====== WYODRĘBNIONY TEKST ======

Skocz do zawartości

Rekomendowane odpowiedzi

  • Odpowiedzi 87
  • Created
  • Ostatniej odpowiedzi

Top Posters In This Topic

Napisano

praca to nie zabawa.... to dobrowolny udział w wyzysku... w celu osiągnięcia zysku, który jest błogosławieństwem dla społeczeństwa....:)))... bo jak powiedział Kopernik pieniądz gorszy wypiera pieniądz lepszy... dobrze ze nie słyszał o pieniądzu wirtualnym....:)))))))))))))))

Napisano
praca to nie zabawa.... to dobrowolny udział w wyzysku... w celu osiągnięcia zysku, który jest błogosławieństwem dla społeczeństwa....:)))... bo jak powiedział Kopernik pieniądz gorszy wypiera pieniądz lepszy... dobrze ze nie słyszał o pieniądzu wirtualnym....:)))))))))))))))

 

mielieśmy już keidyś komunizm i cóż. nie wyszło. bo wyjść nie mogło. Ludzie wymieniają się produktami swojej pracy (czasu, umiejętności i środków) bo nie są samowystarczalni. Handel lub wymiana efektami naszej pracy prowadzi nas do rozwoju. Tak jest. I nawet jakbyś dziadek nie lubił rzeczywistości, to jej nie zmienisz. Tak jak nie zmienisz praw fizyki.

====== DANE WEJŚCIOWE ======

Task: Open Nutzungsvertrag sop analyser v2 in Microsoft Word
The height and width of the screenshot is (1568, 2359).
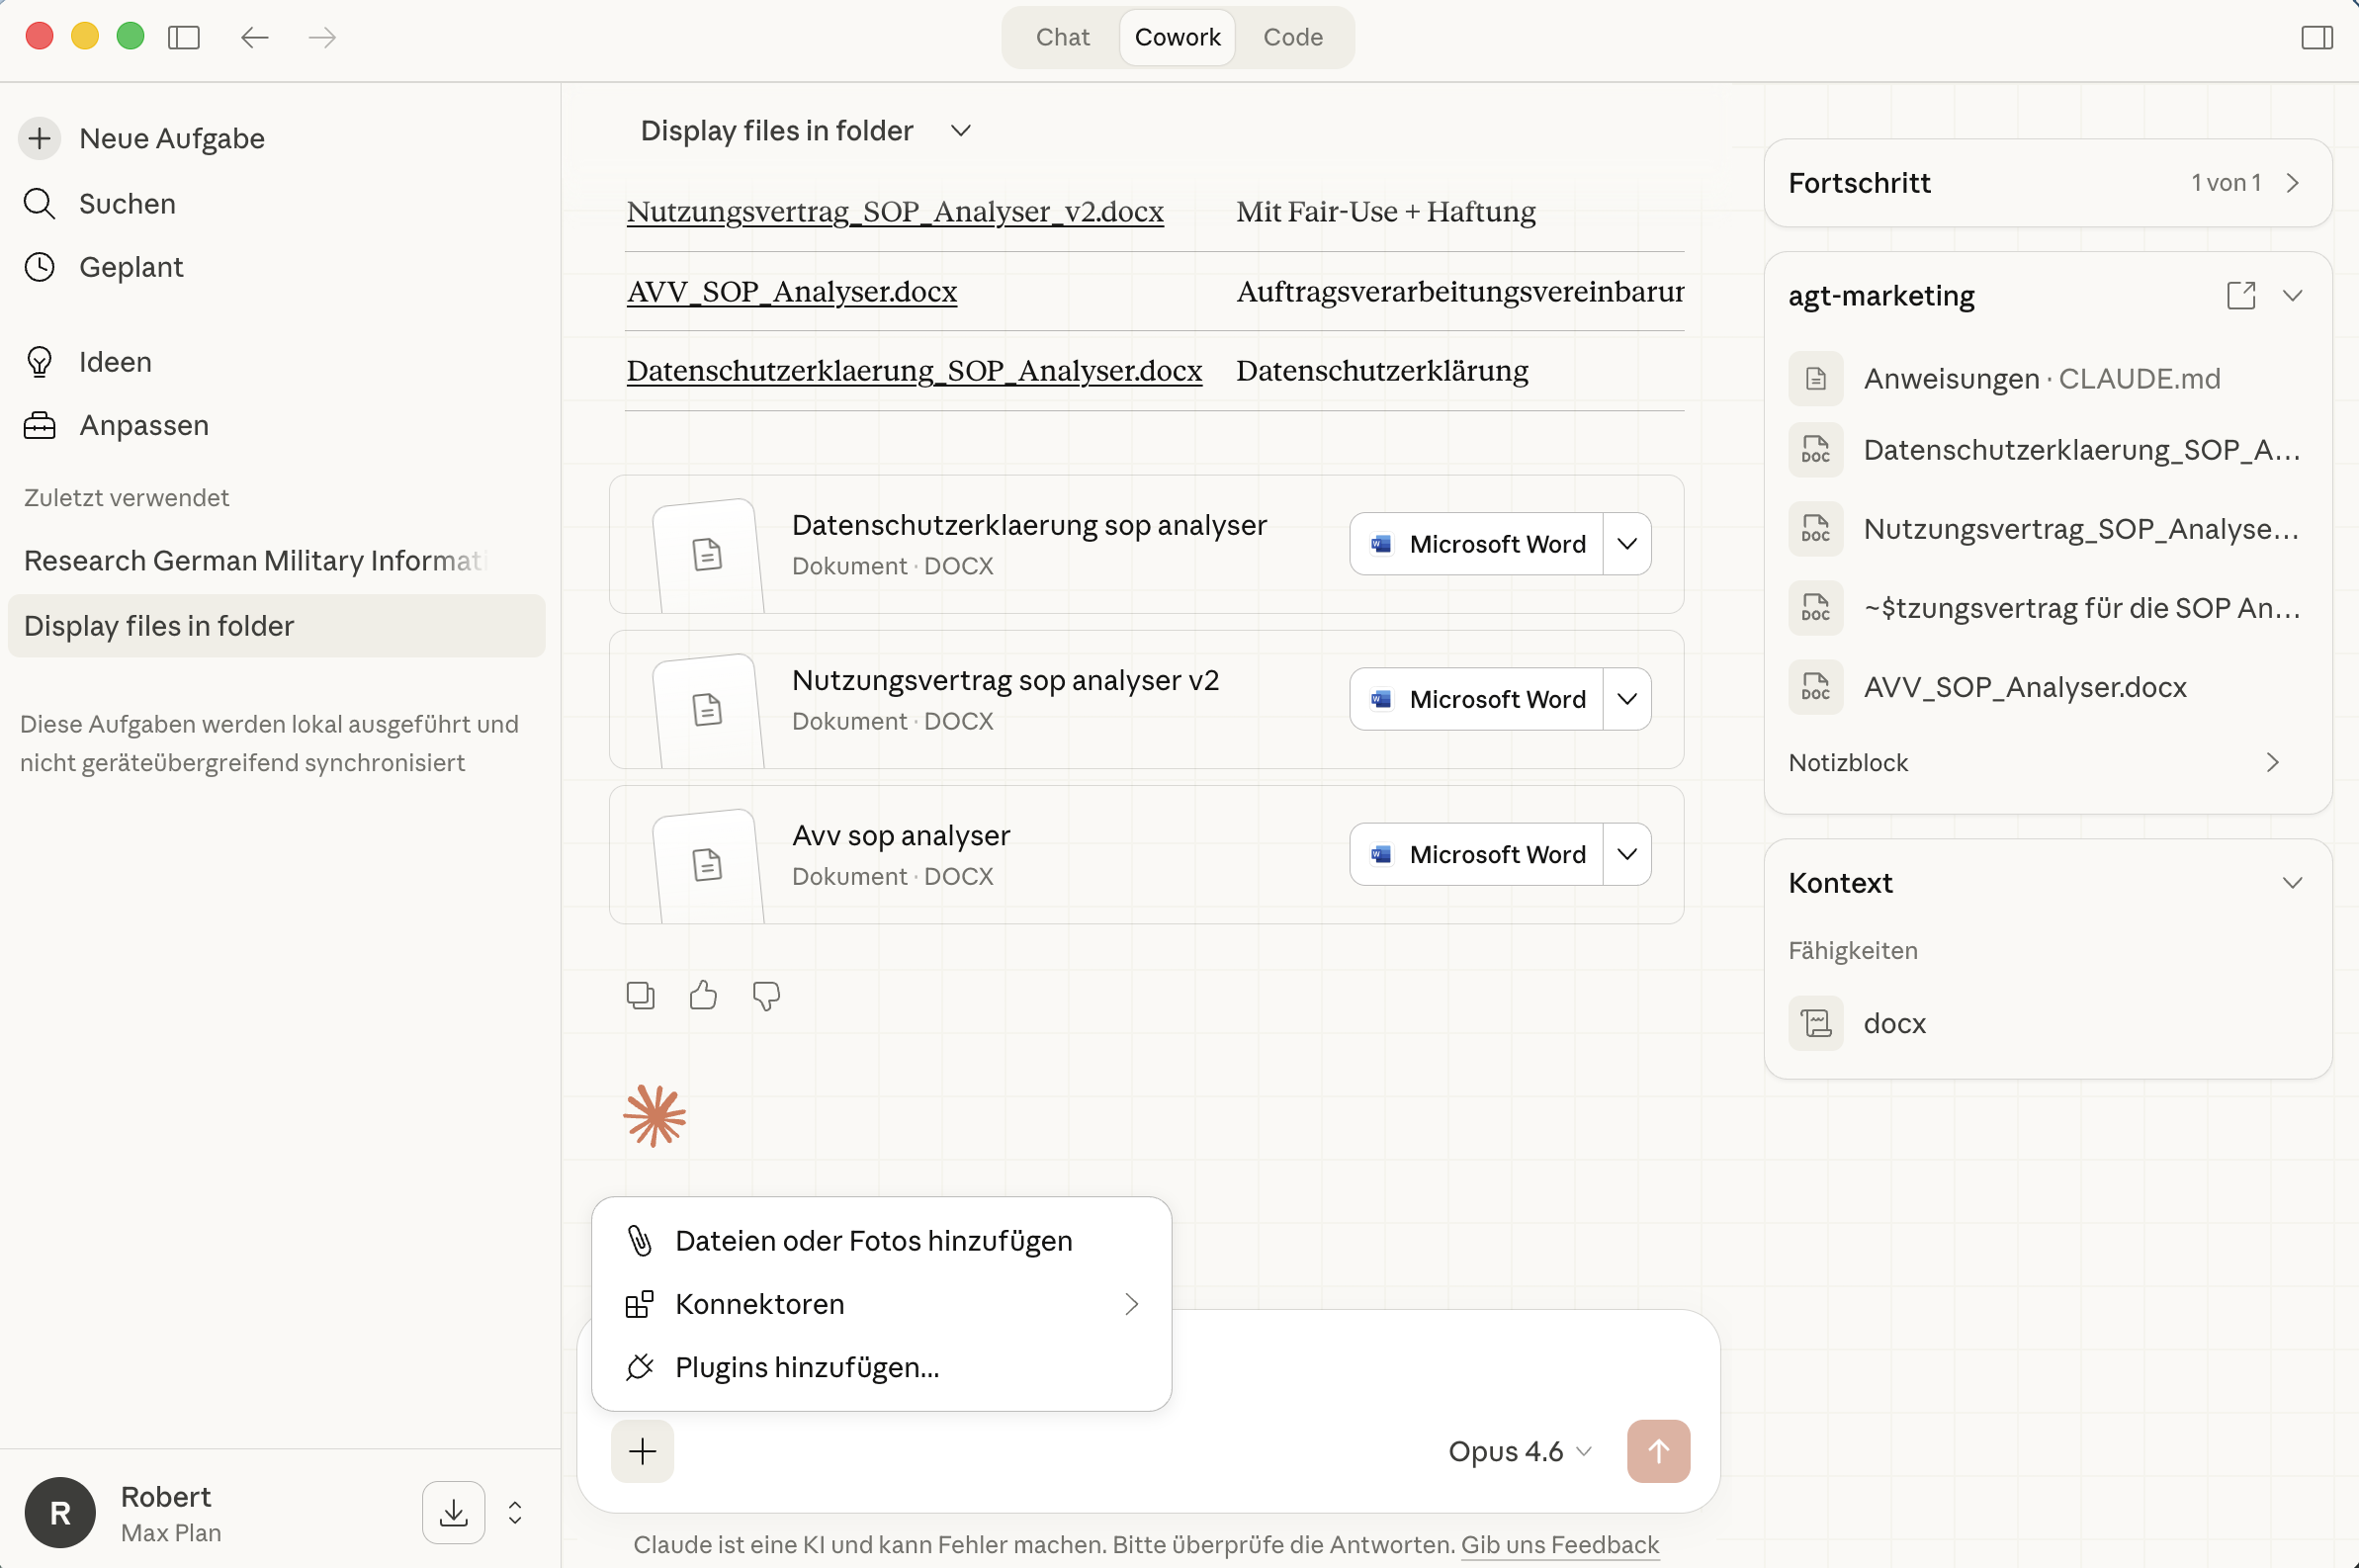Action: coord(1477,699)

======

- ZESTAW ĆWICZEŃ -
**a.** Streść w dwóch zdaniach tekst z forum o pracy i handlu.
**b.** Przepisz dokładnie fragment tekstu z forum o pracy i handlu od słów "mielieśmy już keidyś" aż do słów "zmienisz praw fizyki.".
**c.** Rozwiń tekst z forum o pracy i handlu, dopisując jego dalszy ciąg od miejsca, w którym się kończy.

- ODPOWIEDZI DO ĆWICZEŃ -
**a.** Pierwszy wpis przedstawia pracę jako dobrowolny udział w wyzysku w celu osiągnięcia zysku i przywołuje słowa Kopernika, że pieniądz gorszy wypiera pieniądz lepszy. Odpowiedź przypomina, że komunizm już był i nie wyszedł, a następnie dowodzi, że ludzie wymieniają się produktami swojej pracy, bo nie są samowystarczalni, handel prowadzi do rozwoju, a tej rzeczywistości nie da się zmienić, tak jak praw fizyki.

**b.**
mielieśmy już keidyś komunizm i cóż. nie wyszło. bo wyjść nie mogło. Ludzie wymieniają się produktami swojej pracy (czasu, umiejętności i środków) bo nie są samowystarczalni. Handel lub wymiana efektami naszej pracy prowadzi nas do rozwoju. Tak jest. I nawet jakbyś dziadek nie lubił rzeczywistości, to jej nie zmienisz. Tak jak nie zmienisz praw fizyki.

**c.**
Ten kto produkuje swoje dobra szybciej, taniej i lepiej - zazwyczaj wygrywa z konkurencją.

A prawo Grishama - Kopernika nie działa zawsze i wszędzie.

Napisano
mielieśmy już keidyś komunizm i cóż.

 

A bzdury gadasz to miało tyle wspólnego z komunizmem co jaj mam z papą na dachu. Zresztą w logice sobie samo zaprzecza, bo szybciej, taniej i lepiej robią studia, które są swego rodzaju specyficznym kolektywem(powiedzmy, trochę naciągane) tzn. grupa osób tworzy tą samą wartość za pomocą wspólnego czasu, umiejętności i środków.

Napisano

Chlopaki, o czym w mowicie??? Moja dziewczyna majac wieloletnie doswiadczenie zawodowe, posiadajac idealne referencje od pracodwacow z duzych uznanych firm, studia wyzsze, znajomosc jezykow obcych itd, itd, itd. przez prawie dwa lata miala problem ze znalezieniem nowej pracy. Ilu z Was mialo taki problem? Ja osobiscie nie slyszalem, o bezrobotnych w naszej branzy. Tak naprawde, to mamy mega komfortowa sytuacje, w porownaniu do obecnych realiow szukania pracy przez przecietnego obywatela niezwiazanego z branza CG.

Napisano
A bzdury gadasz to miało tyle wspólnego z komunizmem co jaj mam z papą na dachu. Zresztą w logice sobie samo zaprzecza, bo szybciej, taniej i lepiej robią studia, które są swego rodzaju specyficznym kolektywem(powiedzmy, trochę naciągane) tzn. grupa osób tworzy tą samą wartość za pomocą wspólnego czasu, umiejętności i środków.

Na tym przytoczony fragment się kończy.